*AUFGABE A*: Zitiere aus den Datensätzen die Zeilen ab der Zeile mit „Open the GeckoTerminal chart link“ bis einschließlich zum Ende der Datensätze. Lass die Bilder dabei weg.

*TEXTAUSZUG*:
- - -

08.10.2018

Weltcupfinale um die Ecke, um die südöstliche Felsecke

von Wieland Kundisch

2021 findet die reine Wald-OL-WM in Nordböhmen statt. Manche meinten wiederholt, das wäre doch was für mich. Meine ich nicht, ich bin 33. Ich laufe gerne Fels-OL, sicher öfter als die meisten deutschen OLer, und ab und an gelang mir auch ein sehr guter, aber deswegen muss und kann ich da doch nicht immer und automatisch gut sein – und die viel schnellere Weltklasse nicht gut. Forderer, Beobachter und Berichter beeinflussen immer auch „das Subjekt“ und sind nicht objektiv.

- - -

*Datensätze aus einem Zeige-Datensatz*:
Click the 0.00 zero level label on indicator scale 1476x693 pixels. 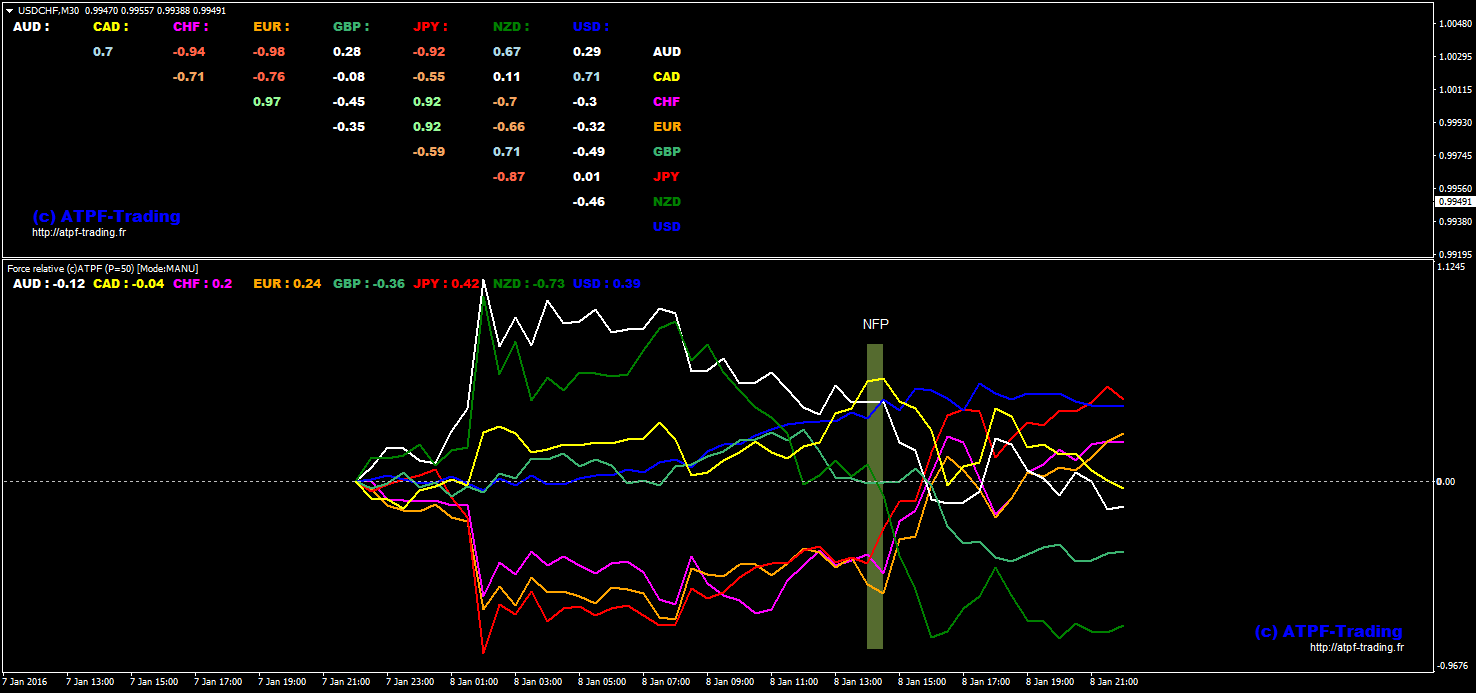[x=1445, y=482]
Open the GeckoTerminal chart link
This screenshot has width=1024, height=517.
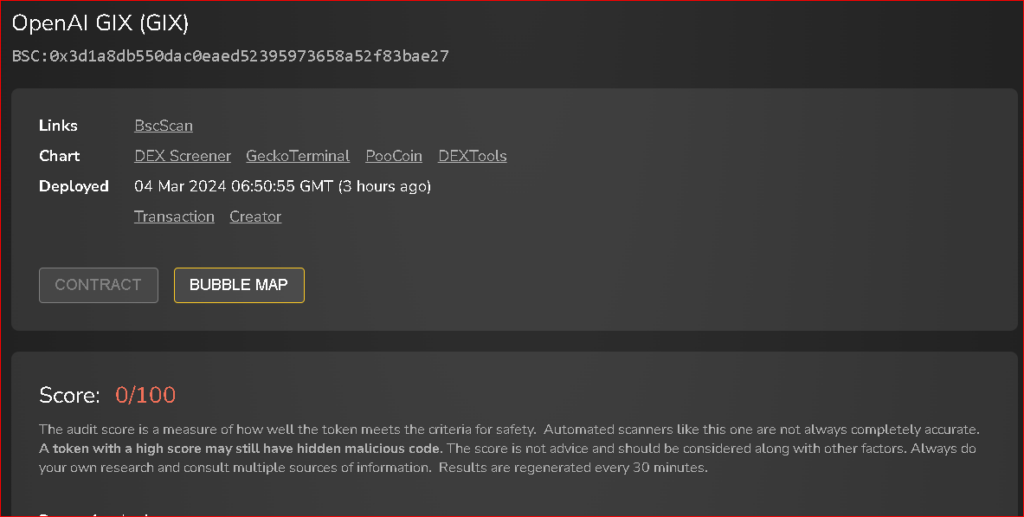298,156
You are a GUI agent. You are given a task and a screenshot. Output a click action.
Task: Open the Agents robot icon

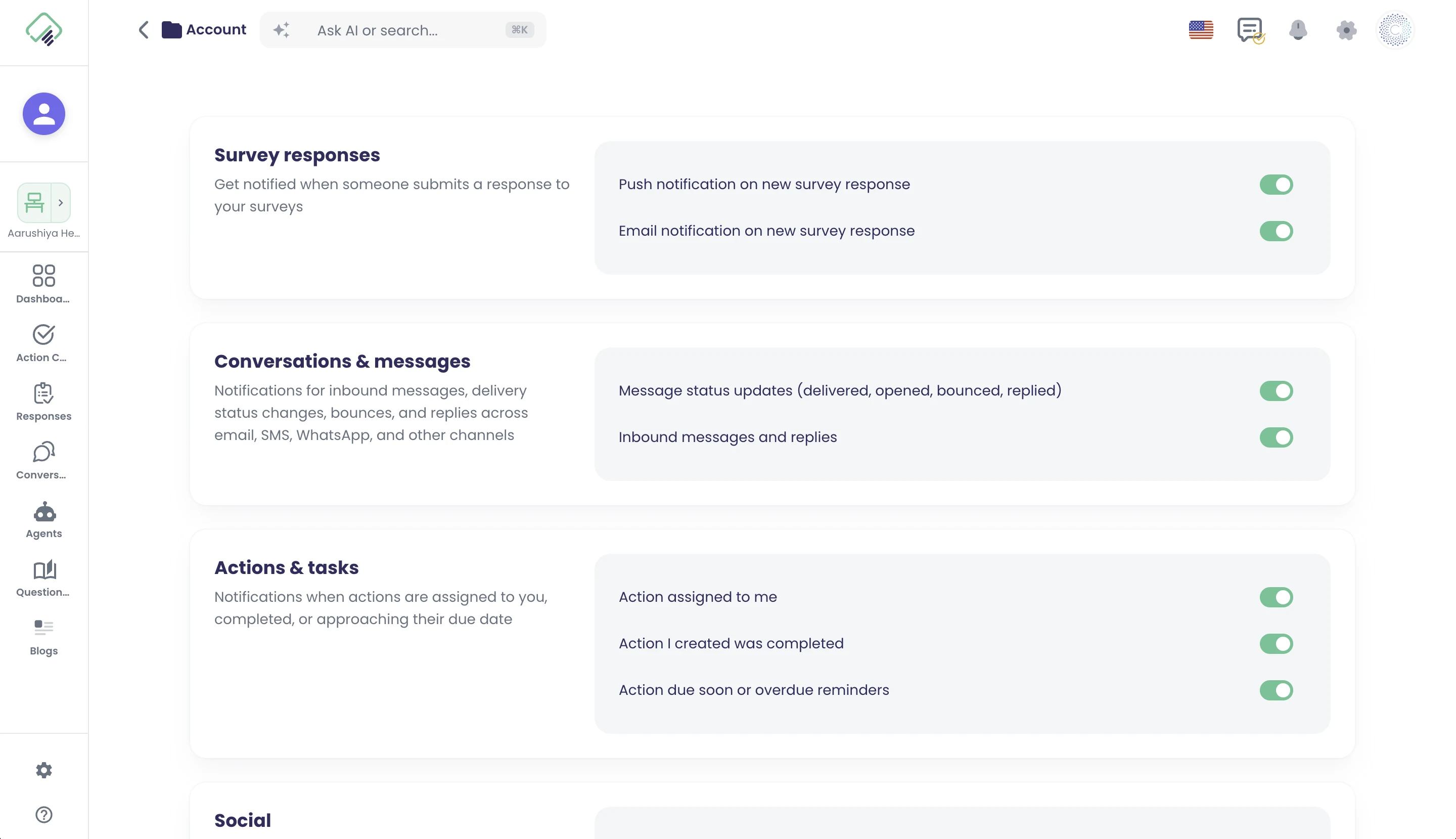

- - -

*AUFGABE B*: Schreibe den Text über das Weltcupfinale nach seinem letzten Satz weiter.

*LÖSUNG A*:
Open the GeckoTerminal chart link
This screenshot has width=1024, height=517.
298,156
You are a GUI agent. You are given a task and a screenshot. Output a click action.
Task: Open the Agents robot icon

*LÖSUNG B*:
Große Erfolge passieren unerwartet, überraschen – oder zeichnen sich durch Konstanz aus, wie sie Simone Niggli meist gelang und in den letzten Jahren Tove Alexandersson, Daniel Hubmann, Olav Lundanes, Matthias Kyburz, ... gelingen. Meist, nicht immer. Die weltbesten OLer sind auch ein Vorbild in Sachen Menschlichkeit, Fehlbarkeit – und darin, ihre Freude am OL und Motivation fürs Training zu behalten bzw. manchmal wiederzufinden. Und genau deswegen bleibt doch auch gerade OL spannend.

Das Weltcupfinale vom 4.-7.10. in Prag, bei Turnov und in Mladá Boleslav hatte auch mich gelockt. Wobei eigentlich nur der Mitteldistanz-Lauf im Böhmischen Paradies, genauer bei der Festung Valdstejn – ebenso wie Patricia Nieke und auch Trainingsfreund Moritz Döllgast, die beide nächstes Wochenende für Turnov noch die Staffel- und Clubmeisterschaften laufen. Die drei Sprints hatten uns nicht gelockt, obgleich sie schick waren.
Für den Knock-out-Sprint muss sich das passende Format noch finden – bis zur Sprint-WM 2020 in Dänemark. Und das ist was für die „nächste Generation“.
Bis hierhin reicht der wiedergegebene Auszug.